Sure, sometimes it's a matter of subjective taste, but there's also a psychology to this. People with higher emotional intelligence tend to mirror each other's laughter. It's like another common scenario: The thing being laughed at isn't particularly funny, but the person laughing at it is laughing so hard that THAT becomes funny, so we laugh along anyway. That's a form of this emotional mirroring.
And when NASA delved into the interview tapes of their candidate astronauts and measured them against their success metrics, a clear pattern emerged. Those who matched their interviewer's level of laughter tended to perform best once on the job, in part because they were better able to connect with their fellow astronauts and weather the incredibly stressful scenarios they encountered together.

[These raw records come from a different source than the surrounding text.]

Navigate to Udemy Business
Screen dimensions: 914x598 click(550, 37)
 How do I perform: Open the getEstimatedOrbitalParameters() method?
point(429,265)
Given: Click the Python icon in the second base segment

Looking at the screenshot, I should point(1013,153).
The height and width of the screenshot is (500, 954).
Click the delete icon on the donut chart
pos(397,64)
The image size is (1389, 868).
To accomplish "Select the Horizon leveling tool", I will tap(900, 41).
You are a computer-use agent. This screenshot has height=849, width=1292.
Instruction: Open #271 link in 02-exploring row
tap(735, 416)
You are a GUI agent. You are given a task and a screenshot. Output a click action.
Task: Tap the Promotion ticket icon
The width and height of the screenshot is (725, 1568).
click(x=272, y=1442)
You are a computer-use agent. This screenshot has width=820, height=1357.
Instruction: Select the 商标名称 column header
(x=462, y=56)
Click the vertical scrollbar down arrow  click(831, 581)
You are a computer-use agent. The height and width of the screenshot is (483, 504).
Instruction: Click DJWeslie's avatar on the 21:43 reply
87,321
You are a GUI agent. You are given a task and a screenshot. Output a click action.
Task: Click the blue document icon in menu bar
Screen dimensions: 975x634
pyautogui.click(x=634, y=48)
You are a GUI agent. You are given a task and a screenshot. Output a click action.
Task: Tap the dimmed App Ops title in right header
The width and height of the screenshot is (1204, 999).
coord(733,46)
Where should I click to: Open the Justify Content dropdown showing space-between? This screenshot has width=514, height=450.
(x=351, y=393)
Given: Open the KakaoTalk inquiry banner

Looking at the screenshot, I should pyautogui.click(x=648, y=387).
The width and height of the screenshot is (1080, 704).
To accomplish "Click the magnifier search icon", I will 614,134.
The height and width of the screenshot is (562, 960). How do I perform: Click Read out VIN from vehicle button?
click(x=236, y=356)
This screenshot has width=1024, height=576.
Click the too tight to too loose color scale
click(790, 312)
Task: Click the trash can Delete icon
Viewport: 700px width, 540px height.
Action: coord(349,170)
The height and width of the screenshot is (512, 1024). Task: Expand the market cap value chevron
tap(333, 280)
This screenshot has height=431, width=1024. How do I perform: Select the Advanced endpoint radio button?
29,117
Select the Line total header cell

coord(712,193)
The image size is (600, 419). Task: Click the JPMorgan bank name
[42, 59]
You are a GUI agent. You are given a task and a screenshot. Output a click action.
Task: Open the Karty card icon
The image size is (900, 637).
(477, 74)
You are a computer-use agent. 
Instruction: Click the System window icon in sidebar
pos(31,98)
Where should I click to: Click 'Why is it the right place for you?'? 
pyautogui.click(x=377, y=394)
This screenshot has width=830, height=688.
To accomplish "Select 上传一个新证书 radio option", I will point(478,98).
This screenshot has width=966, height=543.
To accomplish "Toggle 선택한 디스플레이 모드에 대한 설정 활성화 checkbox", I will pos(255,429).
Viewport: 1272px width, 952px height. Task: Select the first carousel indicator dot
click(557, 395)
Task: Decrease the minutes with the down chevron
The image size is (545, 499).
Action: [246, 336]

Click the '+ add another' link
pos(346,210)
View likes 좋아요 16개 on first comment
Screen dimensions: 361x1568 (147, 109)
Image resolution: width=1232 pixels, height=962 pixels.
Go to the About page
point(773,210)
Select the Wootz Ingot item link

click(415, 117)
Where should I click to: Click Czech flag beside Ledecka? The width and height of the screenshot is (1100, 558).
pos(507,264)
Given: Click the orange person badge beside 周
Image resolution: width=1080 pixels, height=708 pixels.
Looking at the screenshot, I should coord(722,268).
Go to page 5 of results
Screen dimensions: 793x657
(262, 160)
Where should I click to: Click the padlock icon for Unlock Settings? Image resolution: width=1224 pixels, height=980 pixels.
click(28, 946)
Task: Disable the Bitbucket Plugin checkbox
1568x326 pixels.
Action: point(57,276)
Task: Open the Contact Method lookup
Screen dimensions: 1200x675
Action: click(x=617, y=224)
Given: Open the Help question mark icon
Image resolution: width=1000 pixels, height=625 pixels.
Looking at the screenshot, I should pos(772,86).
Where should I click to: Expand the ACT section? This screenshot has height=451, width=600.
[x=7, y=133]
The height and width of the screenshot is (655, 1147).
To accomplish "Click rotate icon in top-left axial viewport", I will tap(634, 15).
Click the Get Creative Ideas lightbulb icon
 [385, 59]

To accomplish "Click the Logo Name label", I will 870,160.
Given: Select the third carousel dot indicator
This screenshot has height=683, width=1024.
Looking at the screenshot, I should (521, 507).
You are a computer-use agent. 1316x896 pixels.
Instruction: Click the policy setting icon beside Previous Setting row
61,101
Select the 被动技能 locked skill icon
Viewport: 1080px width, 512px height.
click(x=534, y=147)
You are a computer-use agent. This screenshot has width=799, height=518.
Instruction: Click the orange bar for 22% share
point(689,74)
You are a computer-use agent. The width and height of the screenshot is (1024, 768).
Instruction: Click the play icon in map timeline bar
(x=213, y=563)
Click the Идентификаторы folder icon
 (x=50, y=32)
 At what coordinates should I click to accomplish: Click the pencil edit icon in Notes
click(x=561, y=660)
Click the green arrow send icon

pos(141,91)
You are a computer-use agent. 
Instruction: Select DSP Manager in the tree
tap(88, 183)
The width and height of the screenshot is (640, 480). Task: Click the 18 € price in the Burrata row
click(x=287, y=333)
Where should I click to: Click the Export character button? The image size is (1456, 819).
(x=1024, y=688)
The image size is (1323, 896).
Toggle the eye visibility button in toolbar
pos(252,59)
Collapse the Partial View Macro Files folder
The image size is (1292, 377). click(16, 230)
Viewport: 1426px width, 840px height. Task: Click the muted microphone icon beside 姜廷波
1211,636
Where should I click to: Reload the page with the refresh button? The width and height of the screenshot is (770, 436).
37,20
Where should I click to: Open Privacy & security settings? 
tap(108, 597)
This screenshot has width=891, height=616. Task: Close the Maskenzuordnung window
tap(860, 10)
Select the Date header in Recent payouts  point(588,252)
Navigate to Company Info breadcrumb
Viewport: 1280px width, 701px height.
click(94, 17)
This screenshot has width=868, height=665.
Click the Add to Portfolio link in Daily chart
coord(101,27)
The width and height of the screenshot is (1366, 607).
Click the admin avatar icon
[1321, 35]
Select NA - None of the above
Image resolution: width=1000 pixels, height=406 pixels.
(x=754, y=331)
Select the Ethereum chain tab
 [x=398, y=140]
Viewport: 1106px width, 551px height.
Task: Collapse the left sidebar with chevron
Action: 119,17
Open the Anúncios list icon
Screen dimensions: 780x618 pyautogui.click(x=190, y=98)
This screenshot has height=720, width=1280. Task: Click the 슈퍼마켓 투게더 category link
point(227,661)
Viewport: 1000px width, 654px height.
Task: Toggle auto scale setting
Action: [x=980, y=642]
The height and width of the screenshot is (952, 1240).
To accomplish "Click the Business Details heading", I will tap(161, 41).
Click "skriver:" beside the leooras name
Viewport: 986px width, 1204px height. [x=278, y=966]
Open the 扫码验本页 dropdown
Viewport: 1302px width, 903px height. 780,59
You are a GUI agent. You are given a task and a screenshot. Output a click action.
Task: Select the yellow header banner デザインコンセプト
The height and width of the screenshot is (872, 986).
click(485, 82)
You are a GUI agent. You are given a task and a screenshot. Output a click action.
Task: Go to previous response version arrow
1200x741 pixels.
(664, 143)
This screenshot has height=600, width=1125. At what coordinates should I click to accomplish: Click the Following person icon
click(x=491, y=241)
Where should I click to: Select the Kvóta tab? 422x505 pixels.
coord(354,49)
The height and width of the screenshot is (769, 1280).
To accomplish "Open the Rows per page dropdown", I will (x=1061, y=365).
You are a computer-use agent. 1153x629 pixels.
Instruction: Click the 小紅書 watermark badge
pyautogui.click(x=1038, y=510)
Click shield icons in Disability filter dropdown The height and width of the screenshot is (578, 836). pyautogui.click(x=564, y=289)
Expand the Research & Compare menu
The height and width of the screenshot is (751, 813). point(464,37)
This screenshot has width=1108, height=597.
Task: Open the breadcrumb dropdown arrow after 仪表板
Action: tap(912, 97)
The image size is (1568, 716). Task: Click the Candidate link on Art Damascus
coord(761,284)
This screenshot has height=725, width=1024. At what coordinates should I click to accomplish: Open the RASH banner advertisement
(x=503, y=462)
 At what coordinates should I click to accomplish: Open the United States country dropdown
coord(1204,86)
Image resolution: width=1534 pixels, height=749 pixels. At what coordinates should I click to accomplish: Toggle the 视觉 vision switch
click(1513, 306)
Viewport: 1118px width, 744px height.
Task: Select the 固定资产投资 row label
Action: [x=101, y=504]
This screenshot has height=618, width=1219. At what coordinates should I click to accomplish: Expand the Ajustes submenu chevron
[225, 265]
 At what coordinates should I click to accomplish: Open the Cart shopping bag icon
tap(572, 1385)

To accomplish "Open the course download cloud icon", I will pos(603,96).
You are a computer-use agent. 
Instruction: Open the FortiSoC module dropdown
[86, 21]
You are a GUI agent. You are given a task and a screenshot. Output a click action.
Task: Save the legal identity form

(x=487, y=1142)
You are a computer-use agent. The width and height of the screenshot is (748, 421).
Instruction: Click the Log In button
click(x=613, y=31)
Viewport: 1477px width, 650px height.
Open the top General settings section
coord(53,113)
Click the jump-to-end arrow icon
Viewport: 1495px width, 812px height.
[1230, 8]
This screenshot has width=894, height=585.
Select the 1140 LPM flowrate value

NASA is still using 'personality hire' testing to this day as it plans to attempt a mission to Mars.
The mission to Mars has one key problem. Plenty of people have been to space (even Katy Perry has, for God's sake), but nobody's ever been to Mars. Plus, the stakes are orders of magnitude higher. The ISS is the size of a four-story house and hovers in orbit with the Earth constantly in sight, but Mars is literally millions of miles away, and the mission will require YEARS in tiny, cramped capsules.
If you're anything like me, you are having an actual panic attack just thinking about it, which means you are the dead-wrong person for the job, and everyone would die if you got hired (that could be me projecting my own anxieties, but still). In short, finding exactly the right people for this job is essential!
As they did in the '80s, NASA is using emotional intelligence and personality as one of the top criteria. Using the Big 5 Personality Model, they are evaluating astronauts based on key personality traits that suggest they'll not only be able to endure this horror show–er, mission without losing their minds, but also do so without causing anyone else to lose theirs.
Traits like extraversion, agreeableness, and good coping skills are key. But, like 40 years ago, so is a sense of humor. NASA's scientists found that a sense of humor and the ability to both make and take jokes were essential to "crew compatibility, conflict resolution, and coping" and "quickly [defusing] any problems."
So the next time that annoying co-worker shrugs you off as just a personality hire, let them know that even people being sent to Mars are being judged for how good a hang they are, and your colleague probably wouldn't make the cut!
John Sundholm is a writer, editor, and video personality with 20 years of experience in media and entertainment. He covers culture, mental health, and human interest topics.